Items.

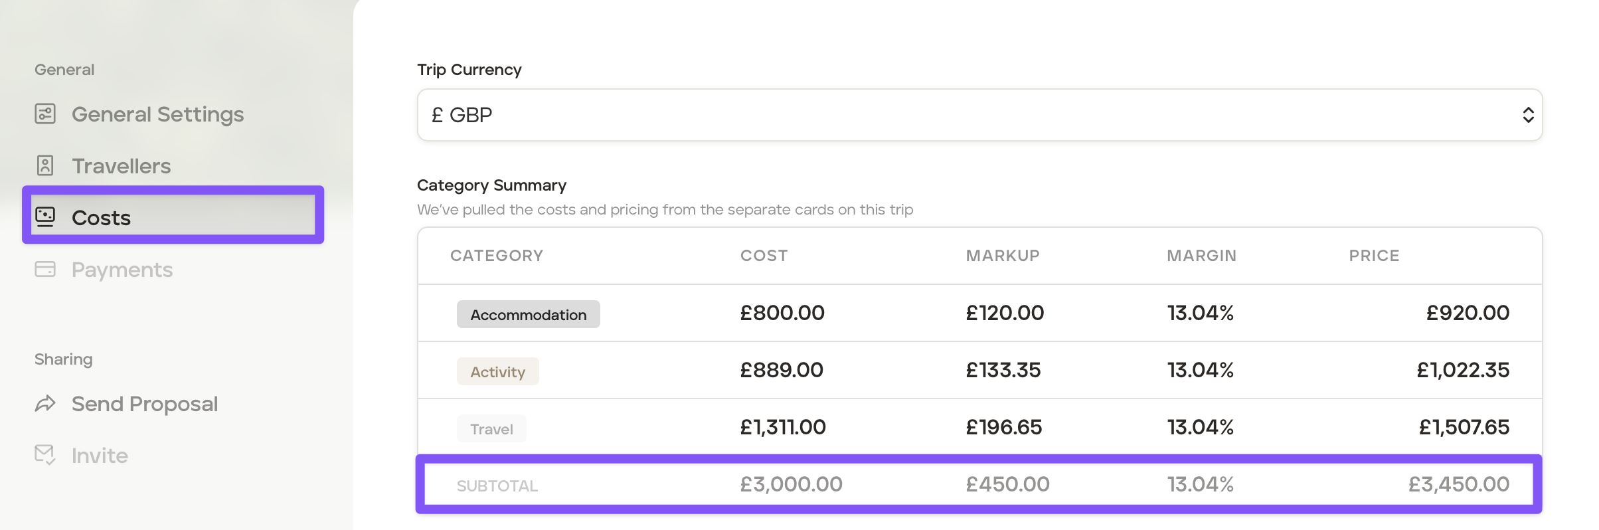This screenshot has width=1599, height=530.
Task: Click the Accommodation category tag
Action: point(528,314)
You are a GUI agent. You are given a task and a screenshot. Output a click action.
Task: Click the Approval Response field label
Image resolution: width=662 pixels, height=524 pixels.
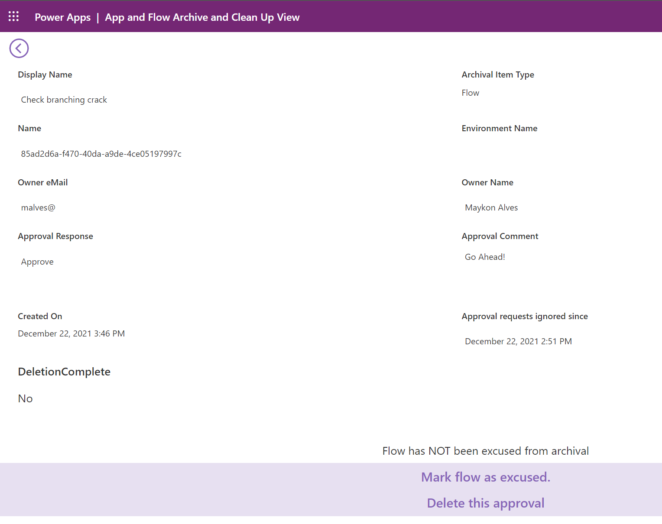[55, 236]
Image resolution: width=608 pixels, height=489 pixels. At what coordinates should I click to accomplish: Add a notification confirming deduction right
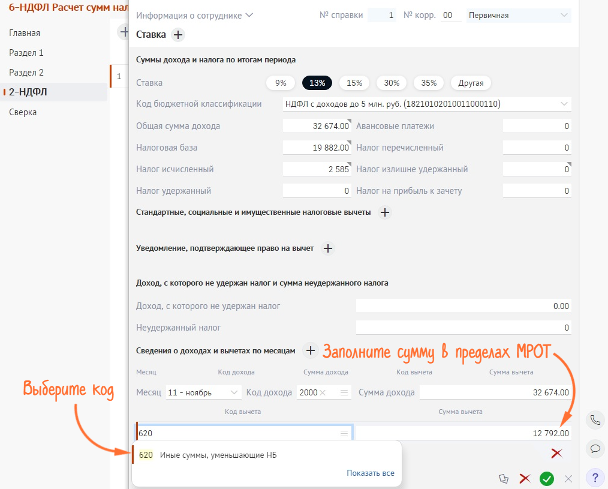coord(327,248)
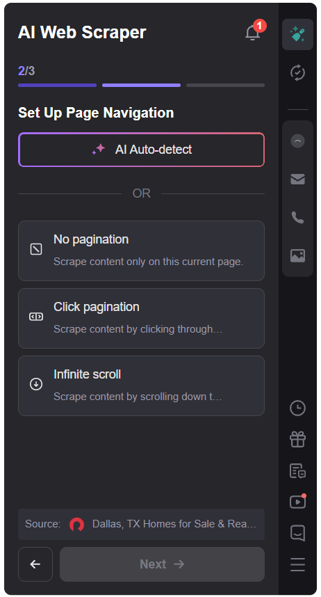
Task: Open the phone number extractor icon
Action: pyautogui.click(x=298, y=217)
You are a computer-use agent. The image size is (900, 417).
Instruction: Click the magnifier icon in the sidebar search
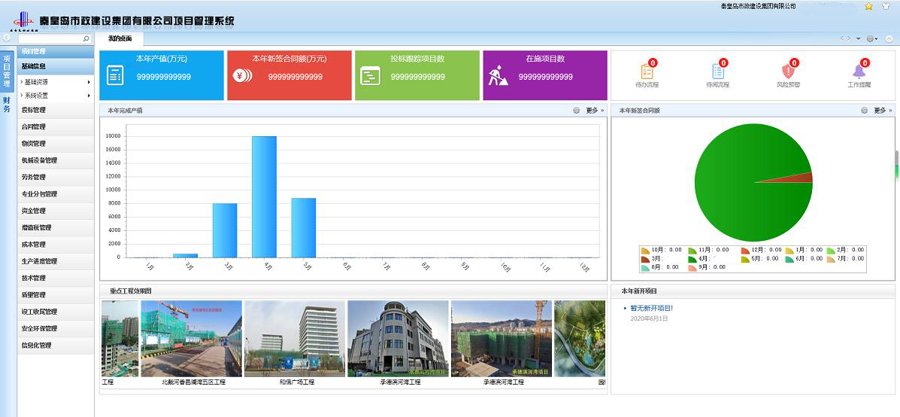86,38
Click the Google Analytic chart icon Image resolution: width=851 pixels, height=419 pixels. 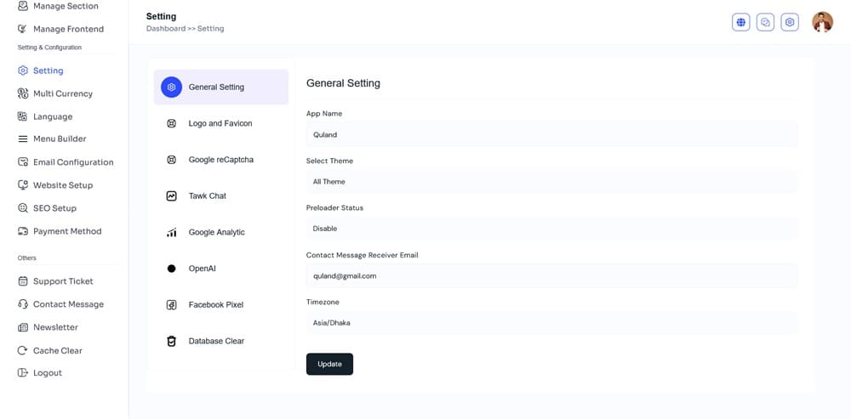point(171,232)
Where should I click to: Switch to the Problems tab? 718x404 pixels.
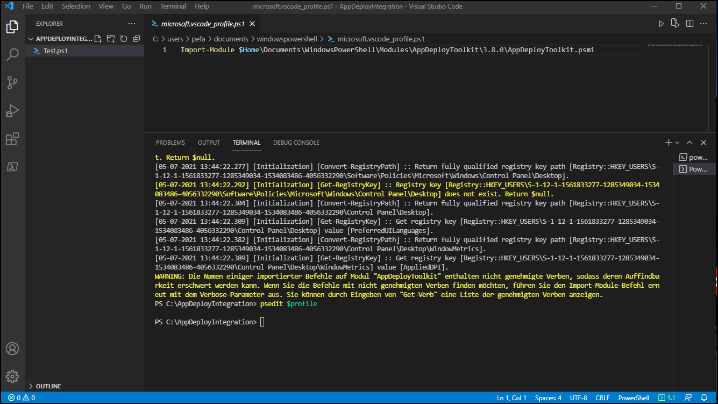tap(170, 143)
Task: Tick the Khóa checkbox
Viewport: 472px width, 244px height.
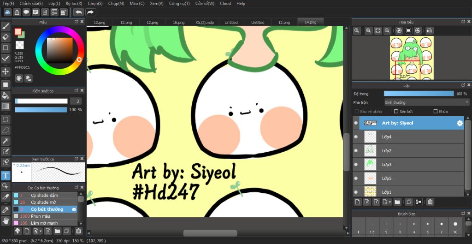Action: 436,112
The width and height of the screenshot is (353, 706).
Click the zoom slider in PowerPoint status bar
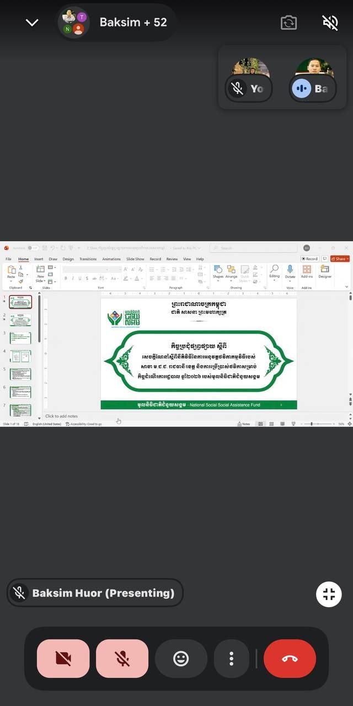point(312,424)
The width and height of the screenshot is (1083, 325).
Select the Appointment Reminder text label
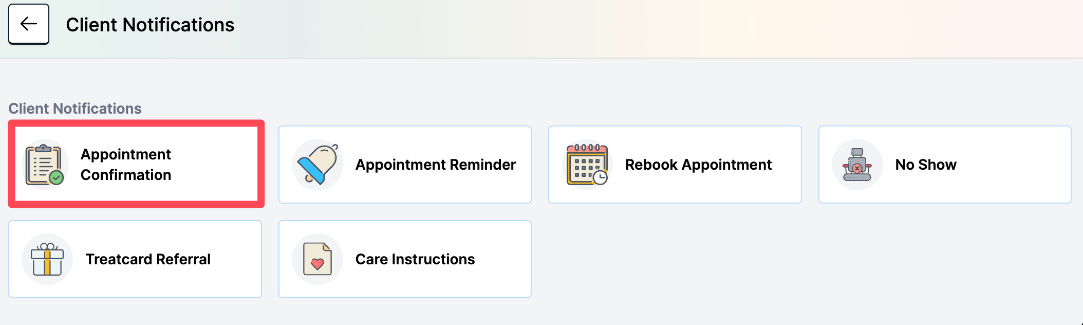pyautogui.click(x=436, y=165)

Problem details.
Output the records as a numbered list, starting at the line that contains "Where should I" and continuing through the end of the records. Skip blank lines and leave out the pictures.

Finished task.
1. Where should I click to: Switch to the Problems tab? 718x404 pixels.
2. tap(170, 143)
3. Task: Tick the Khóa checkbox
4. Viewport: 472px width, 244px height.
5. Action: 436,112
6. The width and height of the screenshot is (353, 706).
7. Click the zoom slider in PowerPoint status bar
8. point(312,424)
9. The width and height of the screenshot is (1083, 325).
10. Select the Appointment Reminder text label
11. pyautogui.click(x=436, y=165)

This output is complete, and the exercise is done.